═══ INPUT DATA ═══

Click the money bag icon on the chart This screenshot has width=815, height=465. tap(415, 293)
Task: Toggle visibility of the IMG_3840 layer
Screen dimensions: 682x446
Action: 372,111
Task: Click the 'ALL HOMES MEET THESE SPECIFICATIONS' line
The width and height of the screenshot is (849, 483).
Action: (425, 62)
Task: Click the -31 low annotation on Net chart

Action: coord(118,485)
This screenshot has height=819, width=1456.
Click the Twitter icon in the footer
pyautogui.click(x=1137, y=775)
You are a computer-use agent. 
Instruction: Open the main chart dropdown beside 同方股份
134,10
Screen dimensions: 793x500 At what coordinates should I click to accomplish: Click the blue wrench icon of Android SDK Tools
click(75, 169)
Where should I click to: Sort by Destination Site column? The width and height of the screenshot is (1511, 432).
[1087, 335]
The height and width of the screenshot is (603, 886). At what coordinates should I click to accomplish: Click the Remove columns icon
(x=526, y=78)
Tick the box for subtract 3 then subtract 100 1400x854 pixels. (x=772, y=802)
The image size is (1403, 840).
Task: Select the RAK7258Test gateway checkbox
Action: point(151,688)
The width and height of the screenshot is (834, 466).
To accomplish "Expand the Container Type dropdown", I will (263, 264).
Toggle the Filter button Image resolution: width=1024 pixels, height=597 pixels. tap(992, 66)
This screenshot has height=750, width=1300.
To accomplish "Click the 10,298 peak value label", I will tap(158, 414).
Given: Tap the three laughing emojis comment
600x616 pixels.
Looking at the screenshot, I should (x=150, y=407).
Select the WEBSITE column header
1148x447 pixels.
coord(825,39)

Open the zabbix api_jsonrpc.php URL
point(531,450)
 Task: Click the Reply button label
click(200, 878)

═══

**WHAT THE TASK REQUIRES:** Only the lines from the one containing "600x616 pixels." through the last line of the records belong in the answer, each written out exactly.

**REPLY TO THE EXERCISE:**
600x616 pixels.
Looking at the screenshot, I should (x=150, y=407).
Select the WEBSITE column header
1148x447 pixels.
coord(825,39)

Open the zabbix api_jsonrpc.php URL
point(531,450)
 Task: Click the Reply button label
click(200, 878)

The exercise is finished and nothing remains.